The Federal Water Pollution Control Act, also known as the Clean Water Act, and analogous state laws impose restrictions and strict controls with respect to the discharge of pollutants, including spills and leaks of produced water and other oil and natural gas wastes, into state waters and waters of the United States. The discharge of pollutants into regulated waters is prohibited, except in accordance with the terms of a permit issued by the EPA or an analogous state agency. The Clean Water Act also prohibits the discharge of dredge and fill material in regulated waters, including wetlands, unless authorized by a permit issued by the U.S. Army Corps of Engineers.

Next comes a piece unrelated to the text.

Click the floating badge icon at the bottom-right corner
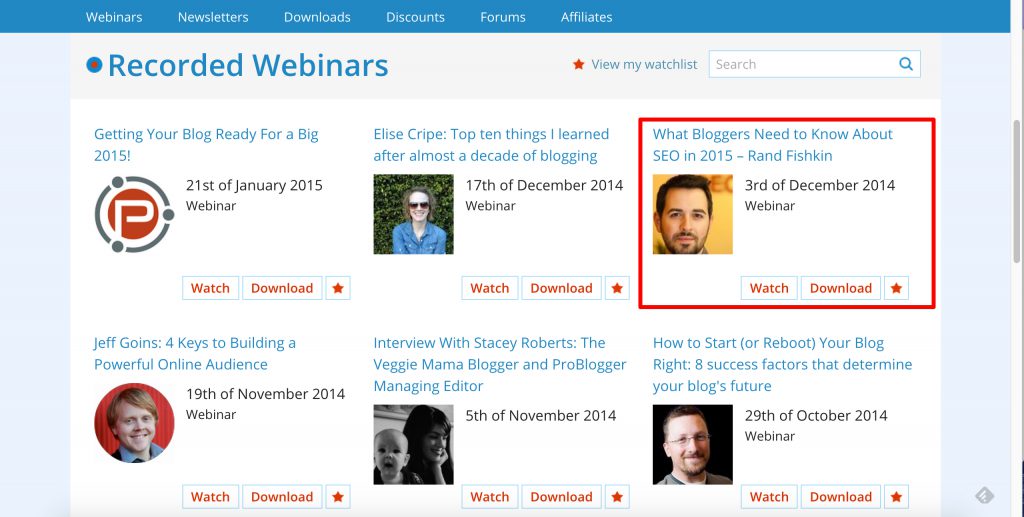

Federal and state regulatory agencies can impose administrative, civil and criminal penalties, as well as require remedial or mitigation measures, for non–compliance with discharge permits or other requirements of the Clean Water Act and analogous state laws and regulations. In the event of an unauthorized discharge of wastes, the Partnership may be liable for penalties and cleanup and response costs. The federal Clean Water Act only regulates surface waters. However, most of the state analogs to the Clean Water Act also regulate discharges which impact groundwater.

 

In 2018, the EPA commenced a management study of oil and gas extraction wastewater from both conventional extraction and unconventional extraction such as hydraulic fracturing. The purpose of this study is to understand if support exists for new regulations that would allow for a broader discharge of oil and gas extraction wastewater directly to surface waters under the Clean Water Act’s National Pollutant Discharge Elimination System, in addition to the primary existing disposal methods of underground injection or discharge to centralized wastewater treatment facilities. The EPA produced a report of its findings in May 2020, which did not announce any new regulatory requirements regarding oil and gas extraction wastewater.

 

In April 2020, the EPA and the U.S. Army Corps issued a navigable waters protection rule under the Clean Water Act, narrowing the definition of “waters of the United States” for which discharge permits would be required during development. In August 2021, the U.S. District Court for the District of Arizona vacated and remanded the new rule. Based on this ruling, in December 2022, the EPA and the U.S. Army Corps finalized a rule that in practice restored the old definition. This December 2022 rule was challenged by states and industry groups, and in May 2023, in a case called Sackett v. U.S. Environmental Protection Agency, the United States Supreme Court adopted a narrow test for wetlands covered by the Clean Water Act. In response to this decision, the EPA and the U.S. Army Corps issued a revised definition of “waters of the United States” that was meant to be consistent with the Supreme Court’s ruling. This revised definition, however, is being challenged by states and industry groups. The litigation is ongoing. To the extent that any future rules expand the scope of the Clean Water Act’s jurisdiction, we could face increased costs and delays with respect to obtaining permits for activities in jurisdictional waters of the United States, including wetlands.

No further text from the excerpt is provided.